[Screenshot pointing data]
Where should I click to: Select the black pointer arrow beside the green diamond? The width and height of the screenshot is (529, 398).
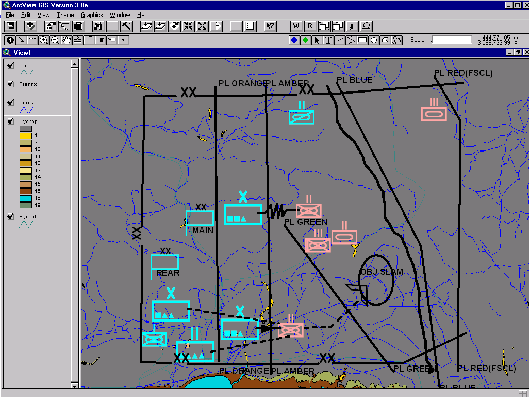(x=316, y=40)
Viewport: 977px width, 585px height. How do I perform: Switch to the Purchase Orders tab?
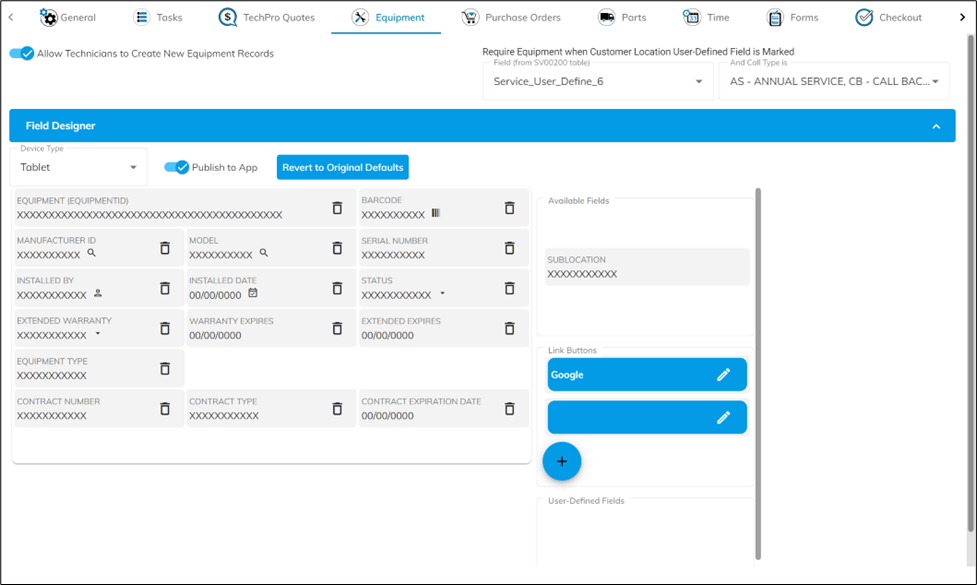click(x=511, y=18)
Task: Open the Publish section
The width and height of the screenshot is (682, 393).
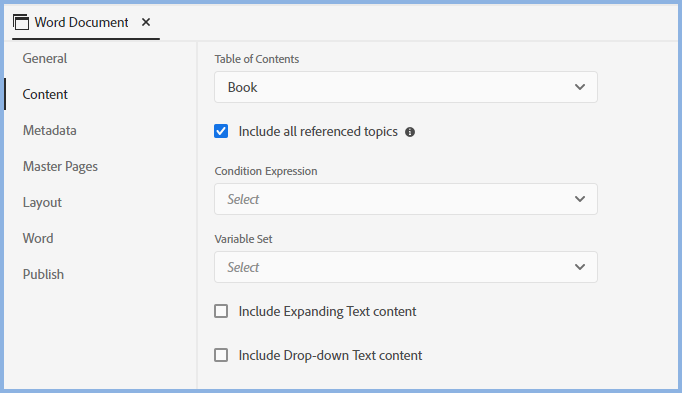Action: click(43, 274)
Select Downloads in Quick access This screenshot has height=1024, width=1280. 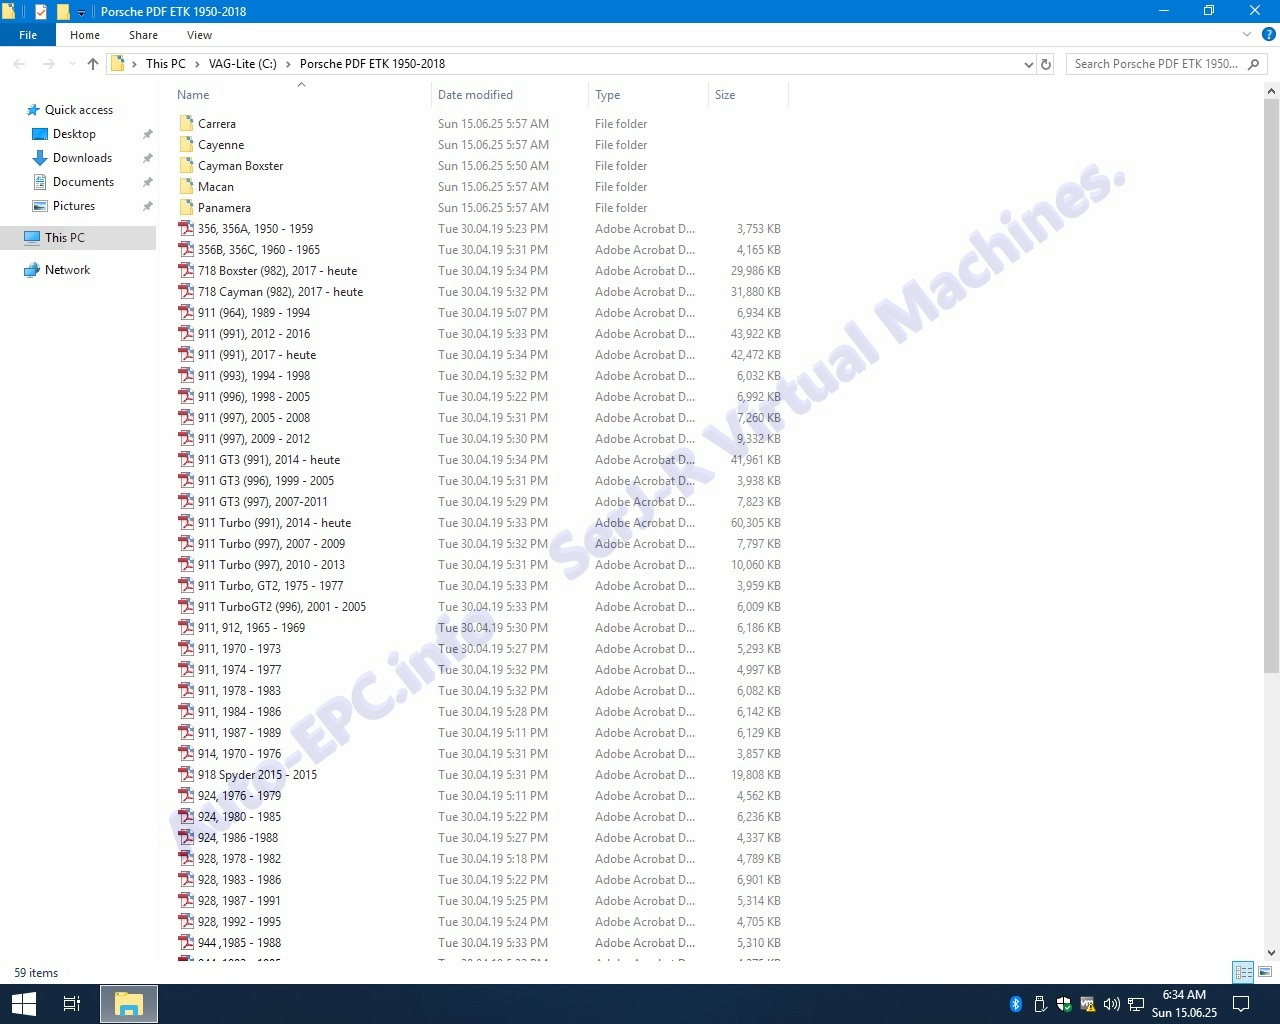82,158
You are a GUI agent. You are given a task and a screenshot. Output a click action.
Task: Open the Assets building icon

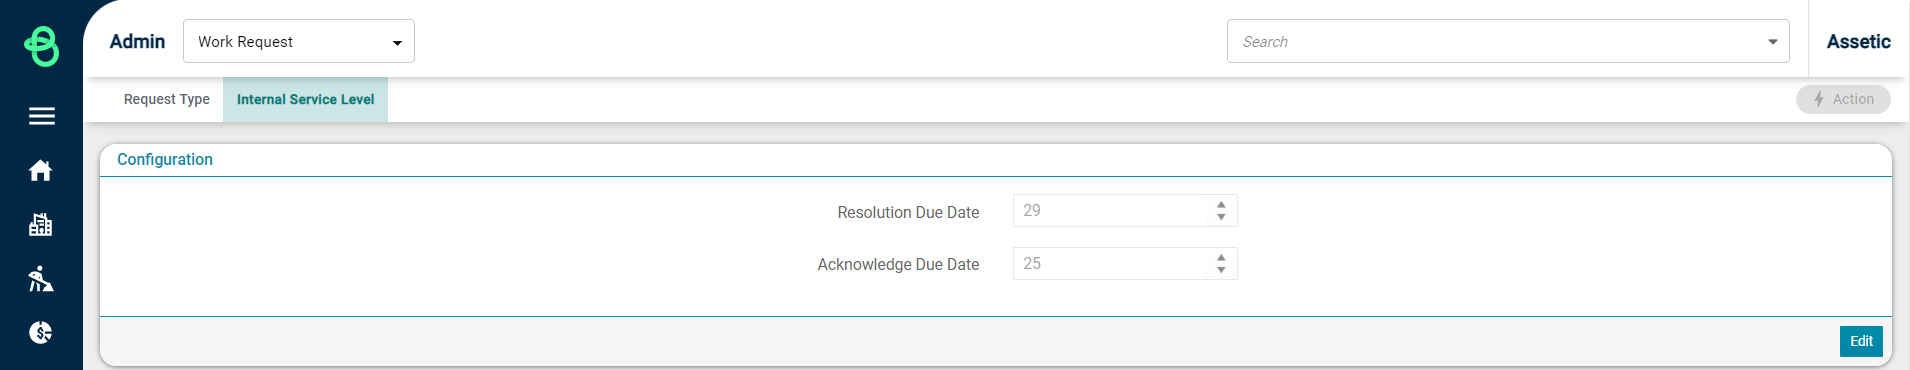pyautogui.click(x=41, y=225)
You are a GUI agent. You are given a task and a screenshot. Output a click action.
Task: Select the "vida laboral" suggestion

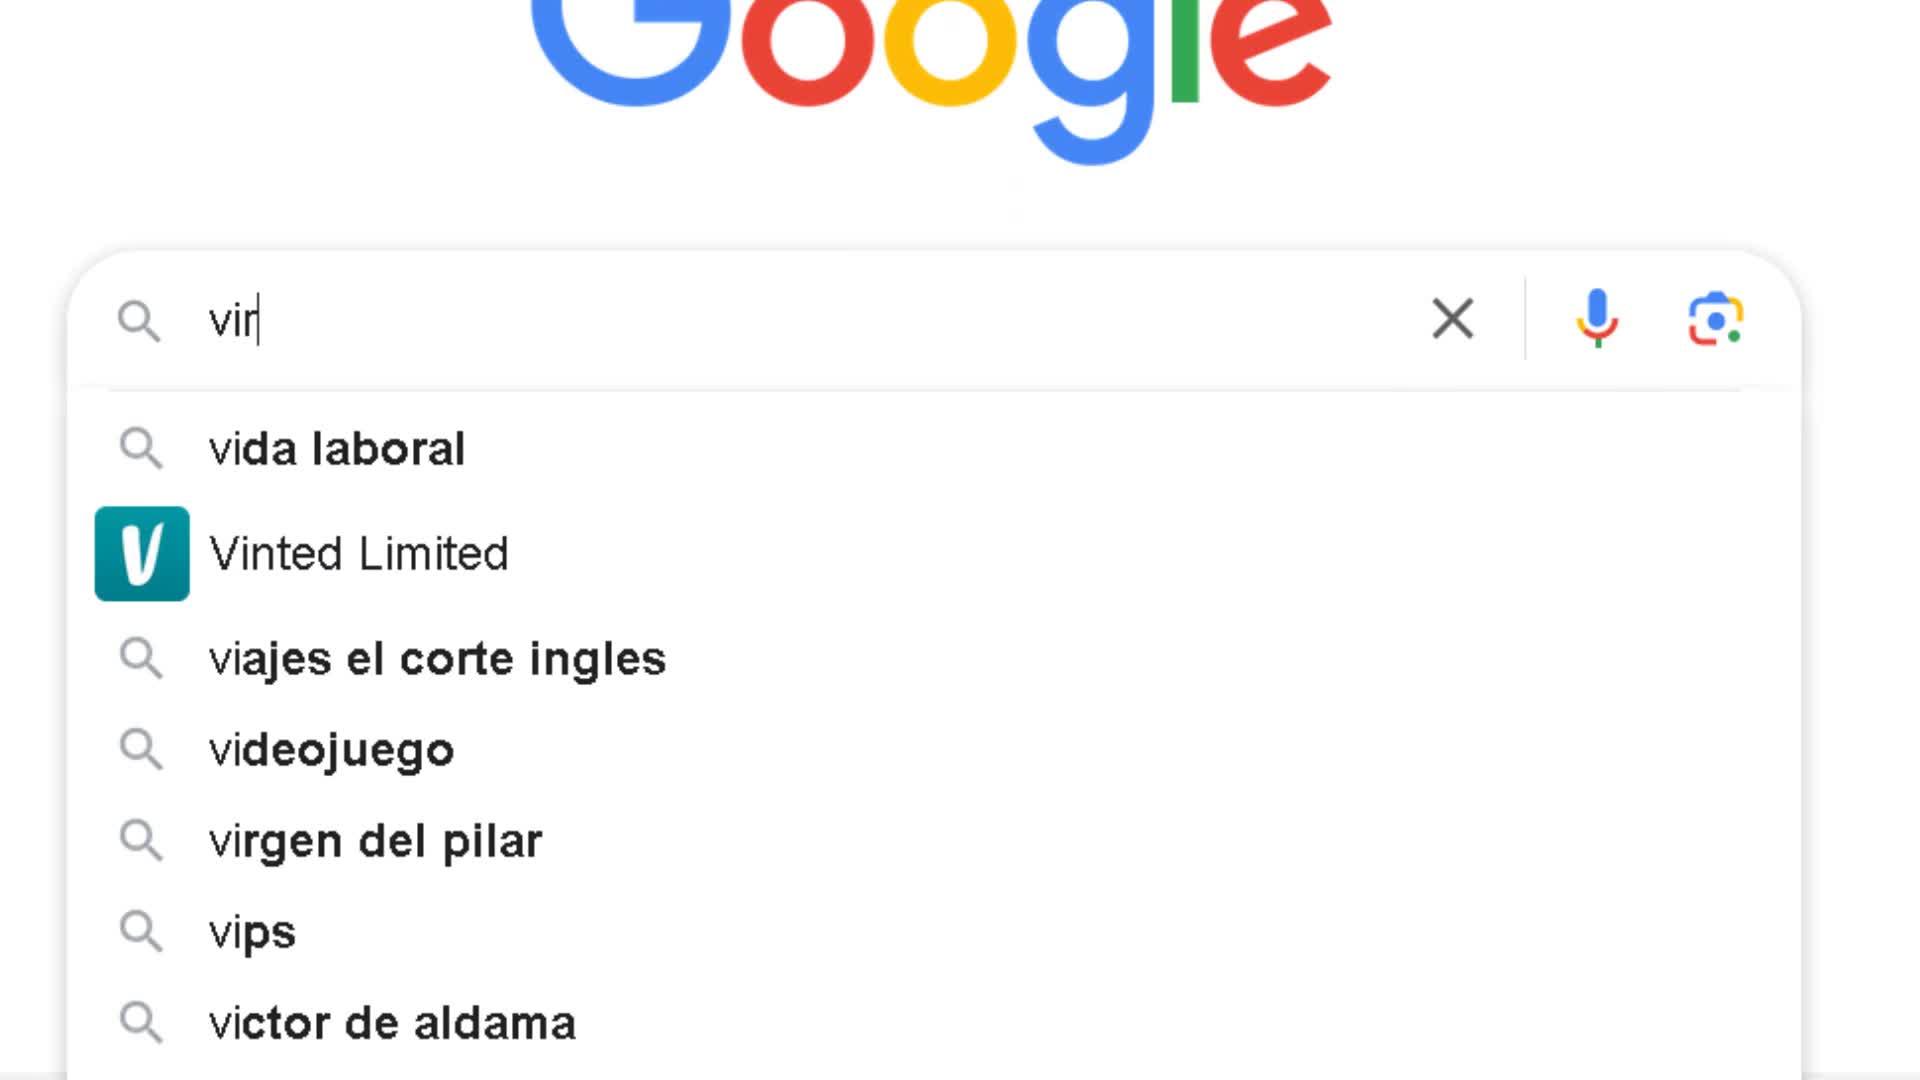click(x=337, y=449)
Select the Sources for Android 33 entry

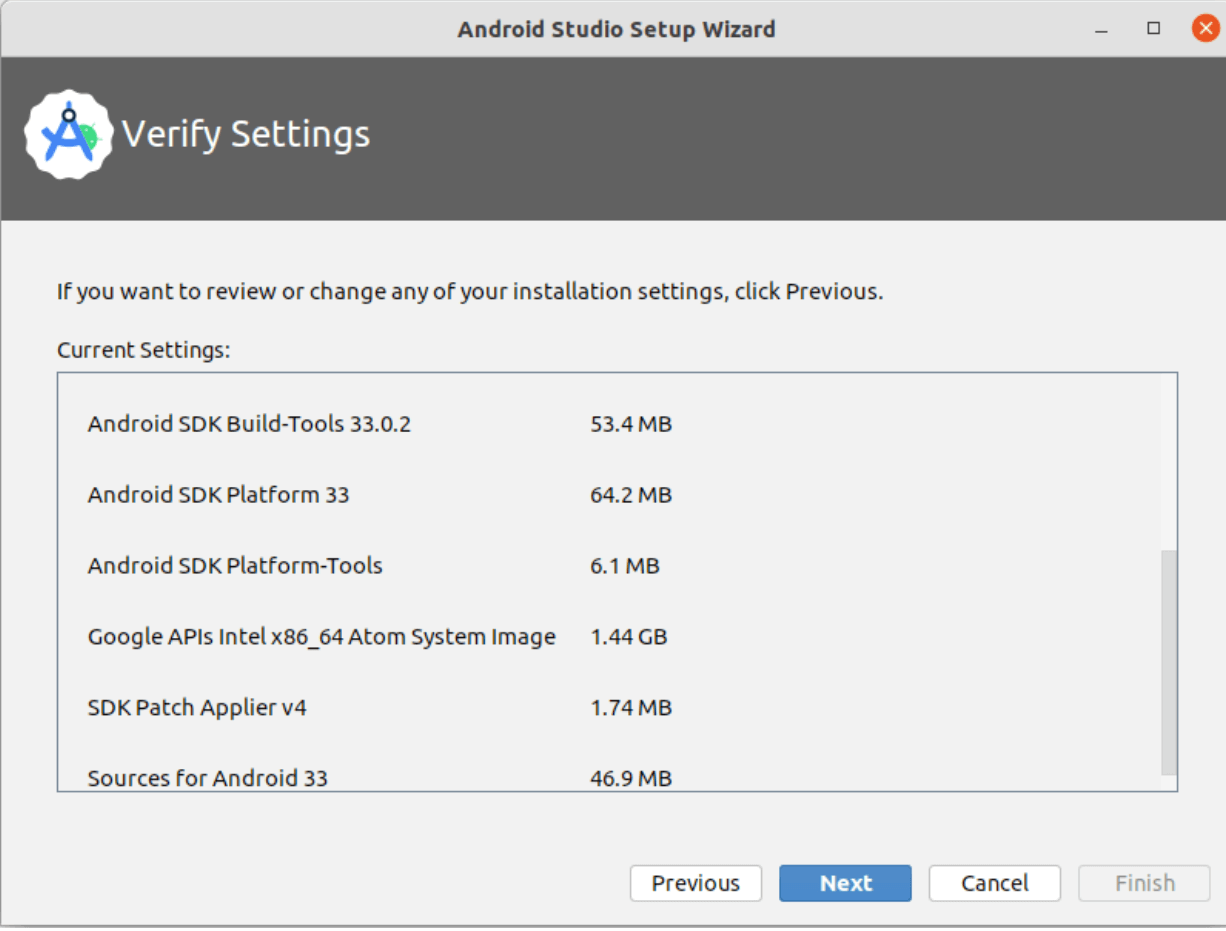pyautogui.click(x=207, y=778)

# TO BE DONE:
Pull out every line of the data above that contains the string "Open", matching case exactly.

# ANSWER TO THE PROBLEM:
Task: Open the Publish section
Task: Open the Assets building icon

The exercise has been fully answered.